Top of Data for review

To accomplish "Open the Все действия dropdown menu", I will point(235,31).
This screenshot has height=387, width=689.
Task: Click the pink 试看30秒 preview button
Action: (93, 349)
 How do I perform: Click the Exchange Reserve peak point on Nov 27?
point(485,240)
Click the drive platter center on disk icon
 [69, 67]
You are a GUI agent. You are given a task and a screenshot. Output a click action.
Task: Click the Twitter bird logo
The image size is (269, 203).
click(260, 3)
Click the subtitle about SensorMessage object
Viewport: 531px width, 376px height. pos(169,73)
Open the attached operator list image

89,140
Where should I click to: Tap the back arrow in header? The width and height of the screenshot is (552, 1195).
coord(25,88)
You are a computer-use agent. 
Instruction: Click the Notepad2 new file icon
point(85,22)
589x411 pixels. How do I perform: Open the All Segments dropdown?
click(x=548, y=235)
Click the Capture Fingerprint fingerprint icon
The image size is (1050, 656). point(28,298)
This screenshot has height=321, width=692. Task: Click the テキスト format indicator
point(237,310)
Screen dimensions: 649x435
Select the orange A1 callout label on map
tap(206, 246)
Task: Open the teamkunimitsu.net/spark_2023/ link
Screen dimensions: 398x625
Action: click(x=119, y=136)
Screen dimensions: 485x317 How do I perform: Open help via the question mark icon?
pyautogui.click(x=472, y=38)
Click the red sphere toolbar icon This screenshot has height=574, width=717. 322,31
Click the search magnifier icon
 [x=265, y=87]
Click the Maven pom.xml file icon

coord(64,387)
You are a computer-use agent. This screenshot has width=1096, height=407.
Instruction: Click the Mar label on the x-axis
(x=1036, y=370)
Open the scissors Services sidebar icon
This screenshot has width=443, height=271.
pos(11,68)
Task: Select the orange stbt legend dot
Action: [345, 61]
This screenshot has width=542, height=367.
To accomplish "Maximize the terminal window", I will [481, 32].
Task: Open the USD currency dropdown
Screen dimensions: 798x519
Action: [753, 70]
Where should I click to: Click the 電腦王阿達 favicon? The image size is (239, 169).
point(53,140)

Bottom of Data for review

• Exercise aim: Output every entry exactly as it appears.

• Final answer:
To accomplish "Open the Все действия dropdown menu", I will point(235,31).
This screenshot has height=387, width=689.
Task: Click the pink 试看30秒 preview button
Action: (93, 349)
 How do I perform: Click the Exchange Reserve peak point on Nov 27?
point(485,240)
Click the drive platter center on disk icon
 [69, 67]
You are a GUI agent. You are given a task and a screenshot. Output a click action.
Task: Click the Twitter bird logo
The image size is (269, 203).
click(260, 3)
Click the subtitle about SensorMessage object
Viewport: 531px width, 376px height. pos(169,73)
Open the attached operator list image

89,140
Where should I click to: Tap the back arrow in header? The width and height of the screenshot is (552, 1195).
coord(25,88)
You are a computer-use agent. 
Instruction: Click the Notepad2 new file icon
point(85,22)
589x411 pixels. How do I perform: Open the All Segments dropdown?
click(x=548, y=235)
Click the Capture Fingerprint fingerprint icon
The image size is (1050, 656). point(28,298)
This screenshot has height=321, width=692. Task: Click the テキスト format indicator
point(237,310)
Screen dimensions: 649x435
Select the orange A1 callout label on map
tap(206, 246)
Task: Open the teamkunimitsu.net/spark_2023/ link
Screen dimensions: 398x625
Action: click(x=119, y=136)
Screen dimensions: 485x317 How do I perform: Open help via the question mark icon?
pyautogui.click(x=472, y=38)
Click the red sphere toolbar icon This screenshot has height=574, width=717. 322,31
Click the search magnifier icon
 [x=265, y=87]
Click the Maven pom.xml file icon

coord(64,387)
You are a computer-use agent. This screenshot has width=1096, height=407.
Instruction: Click the Mar label on the x-axis
(x=1036, y=370)
Open the scissors Services sidebar icon
This screenshot has width=443, height=271.
pos(11,68)
Task: Select the orange stbt legend dot
Action: [345, 61]
This screenshot has width=542, height=367.
To accomplish "Maximize the terminal window", I will [481, 32].
Task: Open the USD currency dropdown
Screen dimensions: 798x519
Action: [753, 70]
Where should I click to: Click the 電腦王阿達 favicon? The image size is (239, 169).
point(53,140)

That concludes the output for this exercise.